Precision is calculated as the number of Influential similar user predicated divided by the total number of similar user predictions. Thus it is also called a positive predictive value. Precision is calculated from Eq. 6.

$$ {\text{Precision }} = \frac{{\sum {\text{MIUSI}}}}{{( \sum {\text{MIUSI }} + \sum {\text{IUDSI }})}} $$
(6)

Recall

The recall is known as true positive value or sensitivity. It is defined as the number of correct results divided by the number of relevant results. It is also called a true positive rate. The Recall is calculated from Eq. 7.

$$ {\text{Recall }} = \frac{{\sum {\text{MIUSI}}}}{{( \sum {\text{MIUSI }} + \sum {\text{NIUSI }})}} $$
(7)

Accuracy

Accuracy measures a ratio of correctly predicted observation referred to as influential users to the total observations referred to as the total number of users. Accuracy is calculated from Eq. 8.

$$ {\text{Accuary}} = \frac{{\left( {\varvec{ }\sum {\text{MIUSI}} + \varvec{ }\sum {\text{NIUDSI}}\varvec{ }} \right)}}{{( \sum {\text{MIUSI }} + \sum {\text{IUDSI}} + \sum {\text{NIUSI}} + \sum {\text{NIUDSI}})}} $$
(8)

F measure

F1 score is used to consolidate precision and recall into one measure, the F1 measure is calculated from Eq. 9.

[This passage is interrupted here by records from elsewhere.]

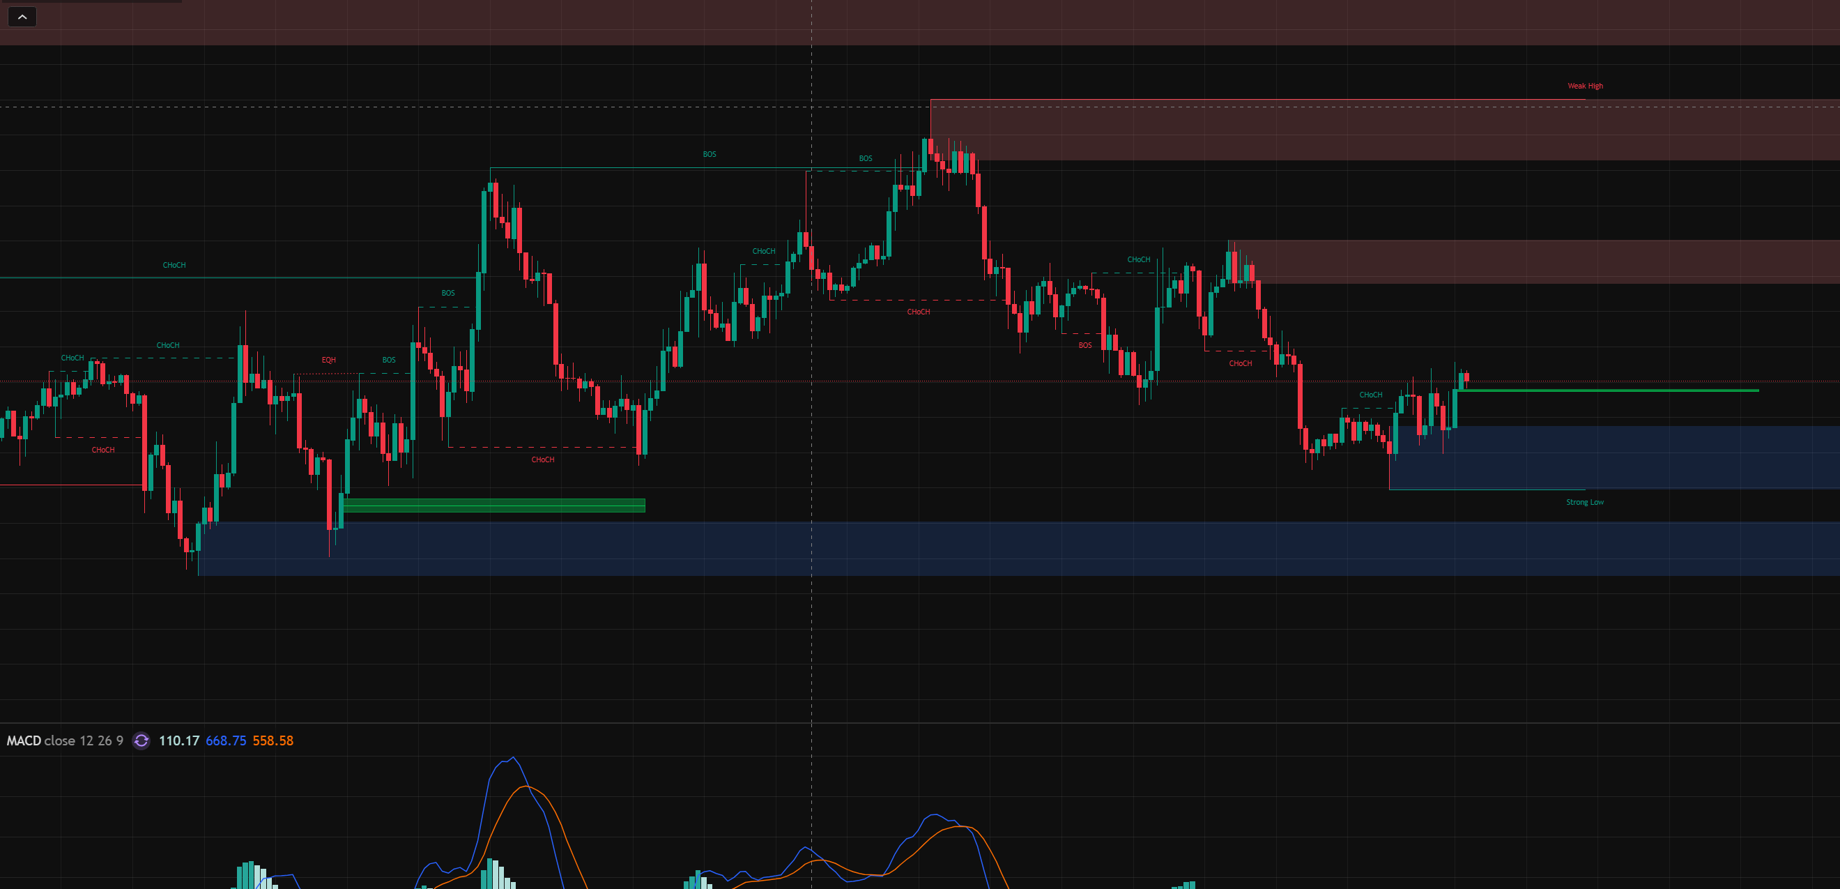Select the 'Strong Low' label
This screenshot has width=1840, height=889.
coord(1584,502)
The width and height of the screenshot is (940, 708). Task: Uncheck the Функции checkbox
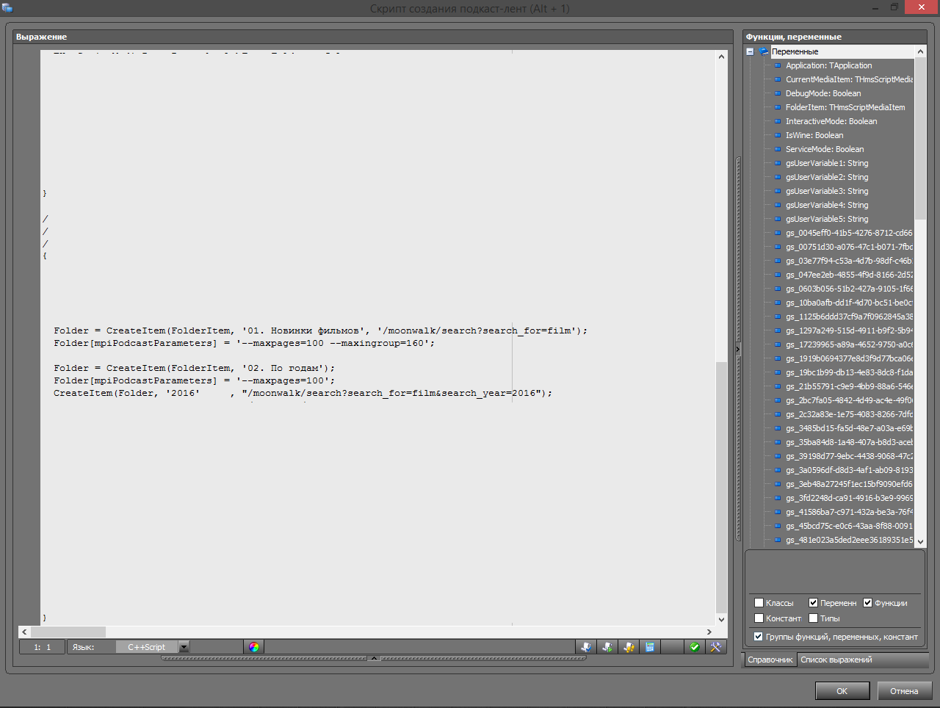(867, 603)
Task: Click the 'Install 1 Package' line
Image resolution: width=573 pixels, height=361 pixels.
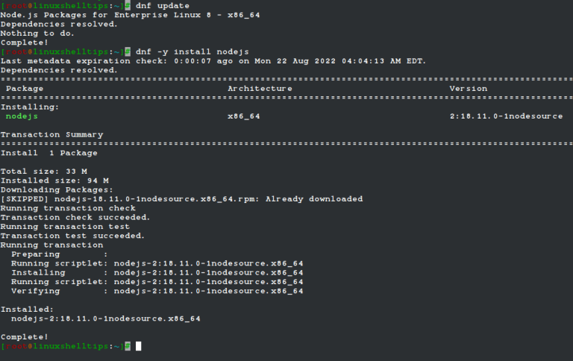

$$ {\text{F }} = 2 {\text{X }}\frac{\text{Precision * Recall}}{{{\text{Precision}} + {\text{Recall}}}} $$
(9)

The fraction of strongly influential users score is evaluated from the given Eq. (6), Eq. (7), Eq. (8) & Eq. (9) and shown in Fig. 6.

Fig. 6.
figure 6

User Interaction based on FSI Score

5 Conclusion

In many Social network sites such as Facebook, Twitter or LinkedIn the users find new friends or imitate a real-life relationship with friends and establish new friendship relations that cannot exist in real life due to distance or other factors. This study represents the social phenomenon of how users influence the establishment of a new friend’s relationship in social network sites. In this proposed work, the user interaction model is used to identify an active user or inactive user interaction in a social group. To characterize a particular relationship between the users by using incidence matrix interaction i.e. an edge plays the important role in identifying the interaction, by the strength of relationship based on common interest among the users in a social group. Thus it is used to identify the influential user based on the vertex–edge incidence matrix interaction. Thus the Fraction of strongly influential Users measure is an efficient way to evaluate the Influential user interaction. As a part of future work, it would be interesting to see whether these model helps to detect the communities in the social network.